Starting with the line that contains "This screenshot has width=1918, height=1037." and stopping after the line that contains "Given: Open Settings in the top-right corner", copy the entries below exactly. Include nothing else.

• PROVIDED ENTRIES
───

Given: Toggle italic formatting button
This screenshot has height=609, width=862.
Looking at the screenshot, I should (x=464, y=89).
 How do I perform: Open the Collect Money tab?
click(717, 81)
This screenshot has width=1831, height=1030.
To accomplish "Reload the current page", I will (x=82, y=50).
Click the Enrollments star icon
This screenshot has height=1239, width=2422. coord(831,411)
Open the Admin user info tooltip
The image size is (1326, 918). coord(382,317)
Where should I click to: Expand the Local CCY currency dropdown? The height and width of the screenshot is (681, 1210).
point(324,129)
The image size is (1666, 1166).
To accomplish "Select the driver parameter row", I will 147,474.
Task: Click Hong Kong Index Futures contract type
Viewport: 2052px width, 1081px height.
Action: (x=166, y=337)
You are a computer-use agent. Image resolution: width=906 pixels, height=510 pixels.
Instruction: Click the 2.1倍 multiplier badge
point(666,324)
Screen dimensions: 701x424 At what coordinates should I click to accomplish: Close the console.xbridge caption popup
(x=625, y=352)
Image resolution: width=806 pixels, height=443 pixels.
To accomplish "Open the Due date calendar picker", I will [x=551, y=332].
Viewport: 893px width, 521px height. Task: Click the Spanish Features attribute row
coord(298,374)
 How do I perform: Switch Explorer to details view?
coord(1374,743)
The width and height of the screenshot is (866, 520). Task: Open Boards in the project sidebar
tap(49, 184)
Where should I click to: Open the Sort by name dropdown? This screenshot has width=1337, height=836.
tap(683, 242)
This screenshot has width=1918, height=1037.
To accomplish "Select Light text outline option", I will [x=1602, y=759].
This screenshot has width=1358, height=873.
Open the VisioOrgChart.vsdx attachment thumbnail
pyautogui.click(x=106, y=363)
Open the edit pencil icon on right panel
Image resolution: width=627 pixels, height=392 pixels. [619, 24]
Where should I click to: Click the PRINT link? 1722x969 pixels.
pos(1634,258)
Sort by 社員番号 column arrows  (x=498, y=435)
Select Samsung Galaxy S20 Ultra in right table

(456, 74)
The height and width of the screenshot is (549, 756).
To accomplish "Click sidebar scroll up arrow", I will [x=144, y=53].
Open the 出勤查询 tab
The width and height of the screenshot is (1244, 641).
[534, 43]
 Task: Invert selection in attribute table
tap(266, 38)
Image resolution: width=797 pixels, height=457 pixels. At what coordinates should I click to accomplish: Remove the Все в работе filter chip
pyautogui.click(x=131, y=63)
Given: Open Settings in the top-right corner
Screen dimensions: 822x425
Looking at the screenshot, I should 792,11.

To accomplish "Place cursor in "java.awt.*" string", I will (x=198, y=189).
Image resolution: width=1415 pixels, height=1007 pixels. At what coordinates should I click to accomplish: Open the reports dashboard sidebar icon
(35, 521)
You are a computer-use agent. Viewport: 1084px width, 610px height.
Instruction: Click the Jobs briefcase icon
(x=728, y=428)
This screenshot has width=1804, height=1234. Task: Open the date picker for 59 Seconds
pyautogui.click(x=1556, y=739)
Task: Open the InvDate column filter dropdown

───

• OUTPUT FOR THIS EXERCISE
This screenshot has width=1918, height=1037.
To accomplish "Select Light text outline option", I will [x=1602, y=759].
This screenshot has width=1358, height=873.
Open the VisioOrgChart.vsdx attachment thumbnail
pyautogui.click(x=106, y=363)
Open the edit pencil icon on right panel
Image resolution: width=627 pixels, height=392 pixels. [619, 24]
Where should I click to: Click the PRINT link? 1722x969 pixels.
pos(1634,258)
Sort by 社員番号 column arrows  (x=498, y=435)
Select Samsung Galaxy S20 Ultra in right table

(456, 74)
The height and width of the screenshot is (549, 756).
To accomplish "Click sidebar scroll up arrow", I will [x=144, y=53].
Open the 出勤查询 tab
The width and height of the screenshot is (1244, 641).
[534, 43]
 Task: Invert selection in attribute table
tap(266, 38)
Image resolution: width=797 pixels, height=457 pixels. At what coordinates should I click to accomplish: Remove the Все в работе filter chip
pyautogui.click(x=131, y=63)
Given: Open Settings in the top-right corner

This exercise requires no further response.